Verzosa attributed his priestly vocation to the prayers of his mother. He remarked, “Nonetheless, my mother won and she had the joy of seeing me a priest and later on, a bishop.”
Verzosa was the first native Filipino to have become a bishop from the University of Sto. Tomás.
As a priest of Nueva Segovia, he fought for the preservation of Roman Catholicism amid the Aglipayan schism at the onset of the 20th century.
At age 39, he was made bishop of Lipa in 1916, which at that time covered the provinces of Batangas, Quezón, Laguna, Mindoro and Marinduque.

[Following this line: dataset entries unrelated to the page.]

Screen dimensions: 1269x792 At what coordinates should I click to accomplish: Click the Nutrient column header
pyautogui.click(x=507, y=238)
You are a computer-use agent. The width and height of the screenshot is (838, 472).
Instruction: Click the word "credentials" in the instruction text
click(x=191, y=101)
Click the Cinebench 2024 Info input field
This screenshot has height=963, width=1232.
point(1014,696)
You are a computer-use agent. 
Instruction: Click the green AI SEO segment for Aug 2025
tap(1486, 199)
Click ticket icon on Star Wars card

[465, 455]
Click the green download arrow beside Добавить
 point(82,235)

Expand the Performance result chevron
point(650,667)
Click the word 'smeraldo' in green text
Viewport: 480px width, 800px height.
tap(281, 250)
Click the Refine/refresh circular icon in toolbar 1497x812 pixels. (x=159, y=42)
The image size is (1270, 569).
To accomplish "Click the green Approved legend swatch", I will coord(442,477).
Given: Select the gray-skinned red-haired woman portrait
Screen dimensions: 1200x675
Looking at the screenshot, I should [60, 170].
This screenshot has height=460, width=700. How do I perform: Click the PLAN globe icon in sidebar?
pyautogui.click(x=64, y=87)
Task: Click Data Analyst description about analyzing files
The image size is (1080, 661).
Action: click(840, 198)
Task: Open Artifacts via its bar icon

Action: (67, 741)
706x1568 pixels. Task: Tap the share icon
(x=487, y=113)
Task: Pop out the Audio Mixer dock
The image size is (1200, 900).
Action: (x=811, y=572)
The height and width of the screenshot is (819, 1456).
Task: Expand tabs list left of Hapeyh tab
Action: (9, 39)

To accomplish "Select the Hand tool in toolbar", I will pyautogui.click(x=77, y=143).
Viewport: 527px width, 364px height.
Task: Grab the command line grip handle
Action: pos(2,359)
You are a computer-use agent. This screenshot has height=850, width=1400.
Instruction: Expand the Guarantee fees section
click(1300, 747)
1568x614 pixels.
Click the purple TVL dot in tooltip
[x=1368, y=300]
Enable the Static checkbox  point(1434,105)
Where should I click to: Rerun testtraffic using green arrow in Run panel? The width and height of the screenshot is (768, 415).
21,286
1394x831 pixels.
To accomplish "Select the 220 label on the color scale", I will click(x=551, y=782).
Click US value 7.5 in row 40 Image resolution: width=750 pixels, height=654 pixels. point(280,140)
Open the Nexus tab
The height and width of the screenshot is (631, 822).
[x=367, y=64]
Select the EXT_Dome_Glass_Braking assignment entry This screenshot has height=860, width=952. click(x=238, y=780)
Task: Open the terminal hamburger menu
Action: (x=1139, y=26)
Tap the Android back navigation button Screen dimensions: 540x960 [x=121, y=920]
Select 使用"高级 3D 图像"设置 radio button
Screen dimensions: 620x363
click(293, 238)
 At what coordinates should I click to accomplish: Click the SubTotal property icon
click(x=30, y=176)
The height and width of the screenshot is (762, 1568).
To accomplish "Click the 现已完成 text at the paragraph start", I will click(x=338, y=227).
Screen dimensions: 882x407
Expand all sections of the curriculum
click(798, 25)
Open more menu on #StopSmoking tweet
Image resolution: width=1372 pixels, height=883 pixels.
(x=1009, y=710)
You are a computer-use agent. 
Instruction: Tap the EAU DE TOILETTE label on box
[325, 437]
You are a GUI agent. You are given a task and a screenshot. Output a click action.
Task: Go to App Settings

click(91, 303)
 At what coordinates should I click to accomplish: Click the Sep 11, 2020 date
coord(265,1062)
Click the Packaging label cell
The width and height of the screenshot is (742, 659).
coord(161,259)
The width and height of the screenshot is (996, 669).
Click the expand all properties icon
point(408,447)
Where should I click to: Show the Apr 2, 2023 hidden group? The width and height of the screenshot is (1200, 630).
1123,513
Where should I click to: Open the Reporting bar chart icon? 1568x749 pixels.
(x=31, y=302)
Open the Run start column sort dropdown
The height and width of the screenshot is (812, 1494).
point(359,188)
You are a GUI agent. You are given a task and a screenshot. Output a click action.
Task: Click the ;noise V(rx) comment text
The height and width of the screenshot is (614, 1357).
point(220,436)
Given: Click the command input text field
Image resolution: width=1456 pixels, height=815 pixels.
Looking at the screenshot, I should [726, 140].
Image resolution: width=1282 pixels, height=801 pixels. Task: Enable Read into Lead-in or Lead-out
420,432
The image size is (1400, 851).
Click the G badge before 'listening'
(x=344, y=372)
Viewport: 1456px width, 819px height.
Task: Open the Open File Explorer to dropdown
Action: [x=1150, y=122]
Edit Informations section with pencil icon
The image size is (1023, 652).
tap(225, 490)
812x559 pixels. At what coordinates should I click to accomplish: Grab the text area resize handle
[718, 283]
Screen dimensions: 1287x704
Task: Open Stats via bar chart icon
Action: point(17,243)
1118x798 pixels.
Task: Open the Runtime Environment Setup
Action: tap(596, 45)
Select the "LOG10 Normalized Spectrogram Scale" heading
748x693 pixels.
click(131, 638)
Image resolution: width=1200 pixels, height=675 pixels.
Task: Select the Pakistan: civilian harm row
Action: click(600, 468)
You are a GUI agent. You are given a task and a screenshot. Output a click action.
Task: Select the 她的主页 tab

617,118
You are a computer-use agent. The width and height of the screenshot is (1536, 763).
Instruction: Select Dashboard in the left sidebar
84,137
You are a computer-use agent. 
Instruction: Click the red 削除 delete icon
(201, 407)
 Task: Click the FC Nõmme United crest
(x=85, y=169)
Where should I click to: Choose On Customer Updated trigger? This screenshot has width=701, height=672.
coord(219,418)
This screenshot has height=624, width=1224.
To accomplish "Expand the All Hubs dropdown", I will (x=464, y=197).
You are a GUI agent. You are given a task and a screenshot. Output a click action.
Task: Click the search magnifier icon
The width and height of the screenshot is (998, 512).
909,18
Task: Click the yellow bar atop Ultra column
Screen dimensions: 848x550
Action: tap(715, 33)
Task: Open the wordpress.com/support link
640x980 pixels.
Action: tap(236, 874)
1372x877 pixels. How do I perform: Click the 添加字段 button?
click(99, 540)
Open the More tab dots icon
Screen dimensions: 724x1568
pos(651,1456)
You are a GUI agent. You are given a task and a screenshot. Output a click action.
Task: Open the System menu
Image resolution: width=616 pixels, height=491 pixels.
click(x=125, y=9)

On horseback and traversing the seas, Verzosa visited parishes of his territory with zeal. He believed in the importance of catechism, an inspiration from the pastoral problem he encountered as priest in the north.
From this, he founded the Missionary Catechists of the Sacred Heart (MCSH) in 1923. This would later inspire his Auxiliary Bishop, the Venerable Alfredo Obviar to found another congregation of the same charism and name in a much later time.
He, together with his Auxiliary, became committed in the pastoral care of the faithful, taking the courage even in front of the perils of the World War II.
Towards the end of the 1940’s, there was an alleged apparition of the Virgin at Lipa Carmel with reports of showers of rose petals. This was later judged as having no supernatural basis by the Church. With obedience, the two bishops followed the disposition of the Church on the matter, up to their death.
Verzosa is remembered as a charitable shepherd, solicitous to the needs of the poor, strong with his adherence to the faith despite perils and never lost his hope to God even in front of intense suffering. He died in 1954.
The process for his beatification and canonization is on its way at the Vatican’s Congregation for the Causes of Saints. The “Positio,” the official document of the Cause is being prepared for the review of experts in Rome.
Archbishop Salgado committed his retirement years in promoting the Cause for Beatification and Canonization of Verzosa.
For several years now, the archbishop goes to parishes in the region and abroad celebrating Masses and giving talks to promote the sainthood cause.